Wippra/Güsten l Sanft plätschert die Wipper dahin, durch ihr Flussbett, das neu mit Wasserbausteinen ausgelegt ist. Darüber spannt sich ein monumentales, 17 Meter hohes Bauwerk aus 8000 Kubikmeter Beton und 1600 Tonnen Bewehrungsstahl. Wie passt das zusammen in diesem lieblichen Tal?
Die Antwort liegt fast 25 Jahre zurück. Das verheerende „Jahrhundert“-Hochwasser der Wipper, dieses „launischen Harzflüsschens“, wie es schon unsere Vorfahren beschrieben, zerstörte 1994 viel Hab und Gut entlang seiner Ufer. Von Wippra bis Bernburg, bis ins Güstener Becken und Staßfurt, wo die Liethe auch das bei Warmsdorf abgezweigte Wipperwasser nicht mehr in die Bode ableiten konnte, weil diese selbst Hochwasser führte.
Aus dieser Katastrophe, allein in Staßfurt sprach man zu dieser Zeit von 80 Millionen Mark Schaden, wurde vom Land ein Hochwasserschutz-Konzept entwickelt. Aus der Flussgebietsstudie wurden zahlreiche Projekte abgeleitet mit Wehren, mit Deichneubauten und -sanierungen, mit dem Kernstück aller Maßnahmen: einem Hochwasser-Rückhaltebecken bei Wippra.
Die Gelegenheit der Baustellenbesichtigung, zu der der Landesbetrieb für Hochwasserschutz und Wasserwirtschaft (LHW) als Auftraggeber nun am Freitag eingeladen hatte, nutzten etliche interessierte Bürger. Ältere sprechen von einer bereits in den 1950-er Jahren geplanten Hauptsperre, etwa an dieser Stelle, die dann doch nicht gebaut wurde.
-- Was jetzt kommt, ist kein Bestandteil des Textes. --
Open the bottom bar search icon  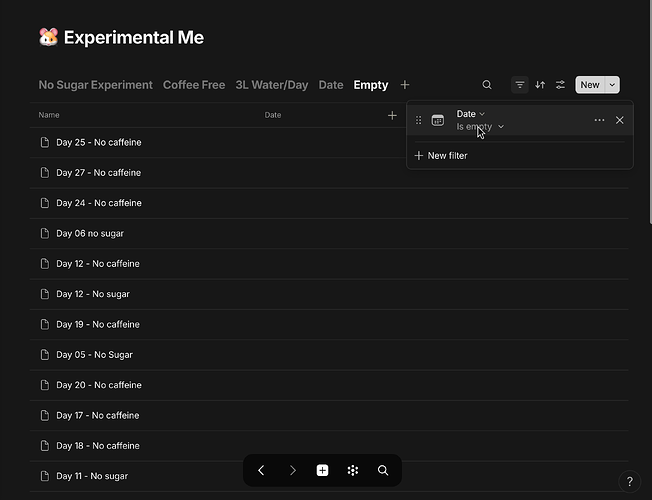[x=383, y=470]
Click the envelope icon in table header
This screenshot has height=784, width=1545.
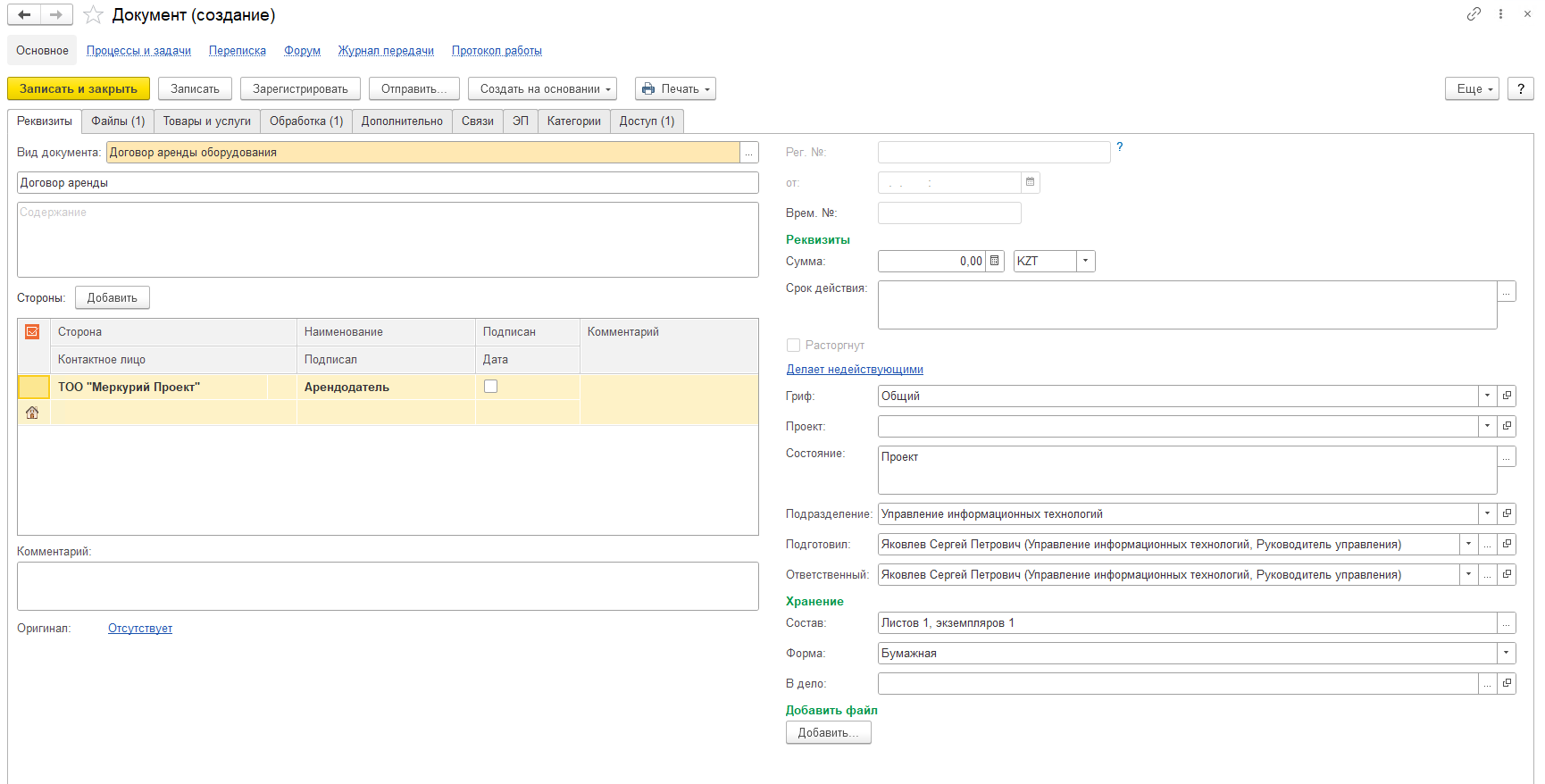point(32,332)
Auch die Grundschule Wippra im Rahmen ihrer monatlichen Exkursion und die benachbarte Kita „Lustige Spatzen“ wollen die riesigen Dumper fahren sehen und etwas erfahren. Erzieherin Kerstin Schröder erinnert sich: „Wir waren 1994 abgesoffen.“ Als die Pläne für das Bauwerk vorgestellt wurden, sei man anfangs ja skeptisch gewesen, weil auch die Wanderwege für die Kita verschwinden sollten. „Aber natürlich sind wir nun froh über den Schutz“, so die Kindergärtnerin. Und einen neuen Wanderweg wird es als Ersatz entlang des Beckens auch geben, bis zur Wipper-Talsperre, eine sogenannte Vorsperre etwa fünf Kilometer flussaufwärts.
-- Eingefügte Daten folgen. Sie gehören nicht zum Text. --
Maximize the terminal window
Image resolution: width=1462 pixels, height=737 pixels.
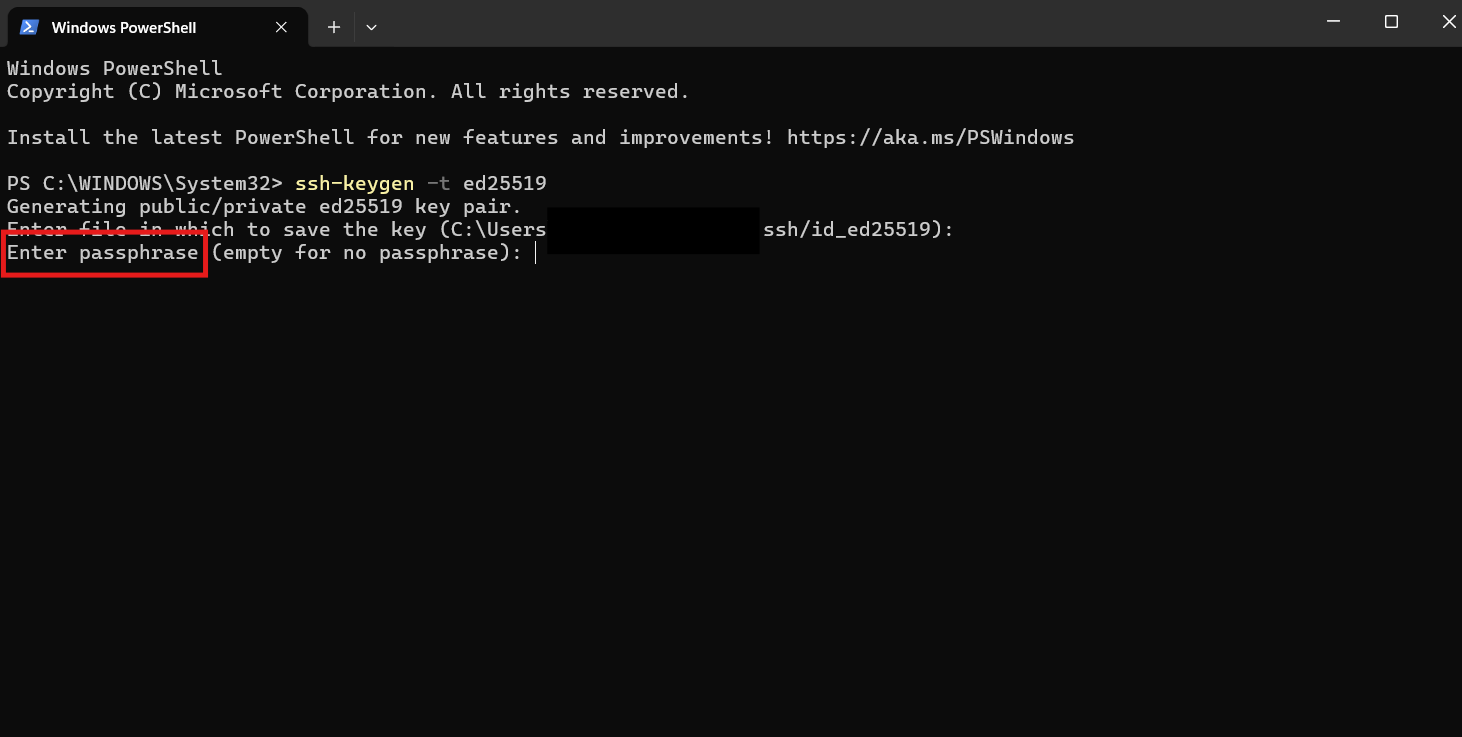(1391, 22)
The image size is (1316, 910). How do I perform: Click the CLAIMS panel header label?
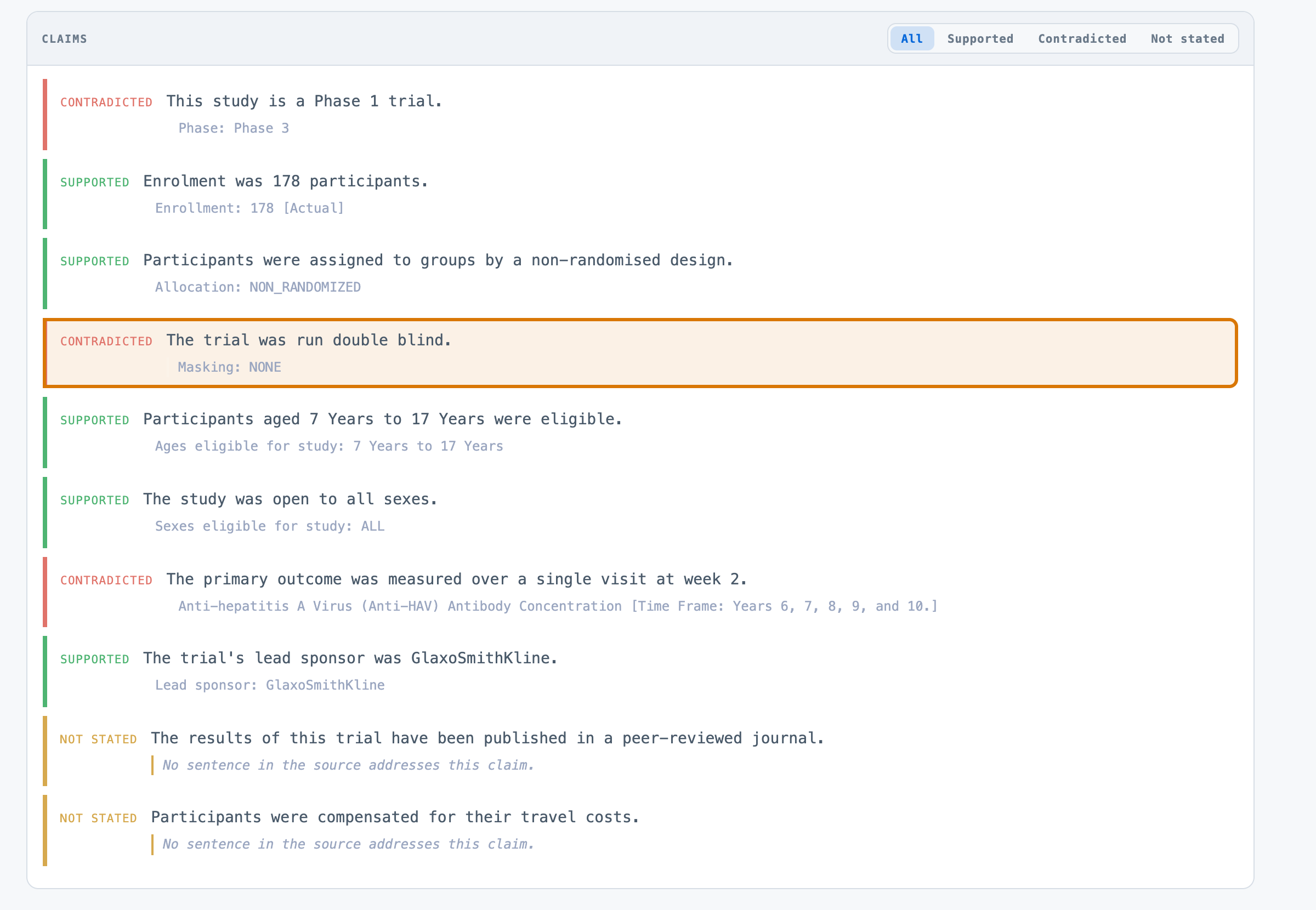(x=65, y=39)
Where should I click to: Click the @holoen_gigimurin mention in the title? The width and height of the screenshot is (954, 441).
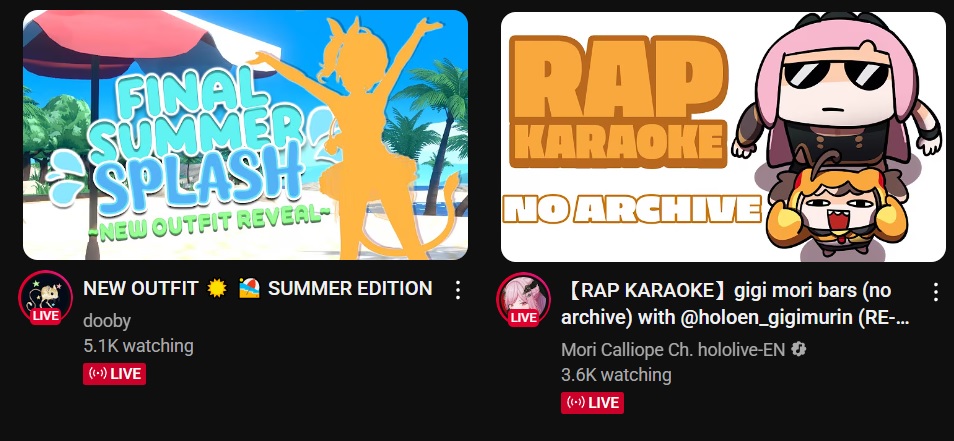(x=767, y=318)
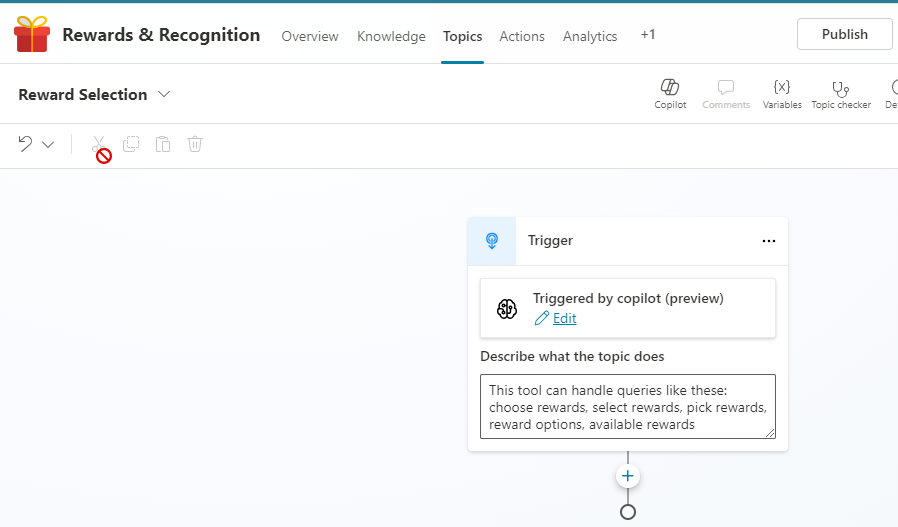
Task: Click the Publish button
Action: [844, 34]
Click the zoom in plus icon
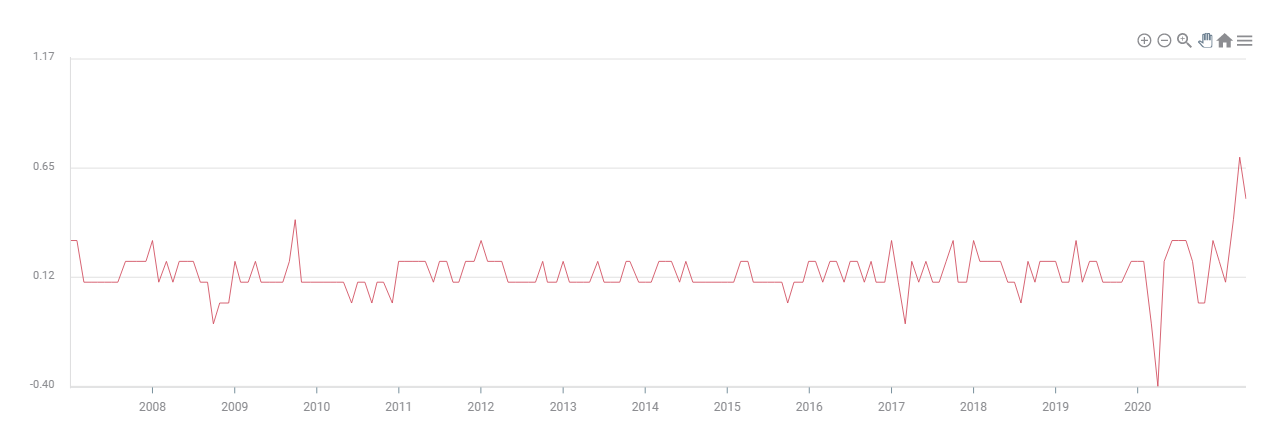The image size is (1279, 431). pos(1144,41)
Die beiden Bauwerke sind nicht zu vergleichen. Das untere wird auch als „Grüner Damm“ beschrieben. „Die Natur erfährt hier wenig Verlust“, erklärt die LHW-Projektverantwortliche Sigrid Schulmann. „Das Tal bleibt im Grunde, wie es ist und steht weiter für Wandern und Landwirtschaft zur Verfügung. Es ist keine Talsperre, wo ständig Wasser gestaut wird. Das passiert nur im Hochwasserfall, ab einem HQ 5.“ Das heißt, das komme nach statistischen Erhebungen alle fünf Jahre vor und liege bei einem Zufluss von 16 Kubikmetern pro Sekunde. Acht würde das Durchlassbauwerk weiter abfließen lassen. Das Fassungsvermögen für das Rückhaltebecken liegt im Fall eines HQ 100 (Jahrhundert-Hochwasser) mit einem Zufluss von 65 Kubikmeter pro Sekunde bei 4,5 Millionen Kubikmetern Wasser. Das würde dann bis zur Wipper-Talsperre reichen.
Am Tag der offenen Baustelle plätschert die Wipper mit nicht mal einem halben Kubikmeter pro Sekunde dahin.
LHW-Chef Burkhard Hennig sieht in dem Rückhaltebecken das „Sahnehäubchen“ aller bisher umgesetzten Maßnahmen. Das wurde mit 20 Millionen Euro veranschlagt - einschließlich Ausgleichsmaßnahmen. 2006 waren die Planungen eingereicht worden, dann wurde akribisch auf einhaltung aller EU-Richtlinien geprüft. Starten konnte der Bau 2014. Die Fertigstellung ist für Sommer 2019 geplant.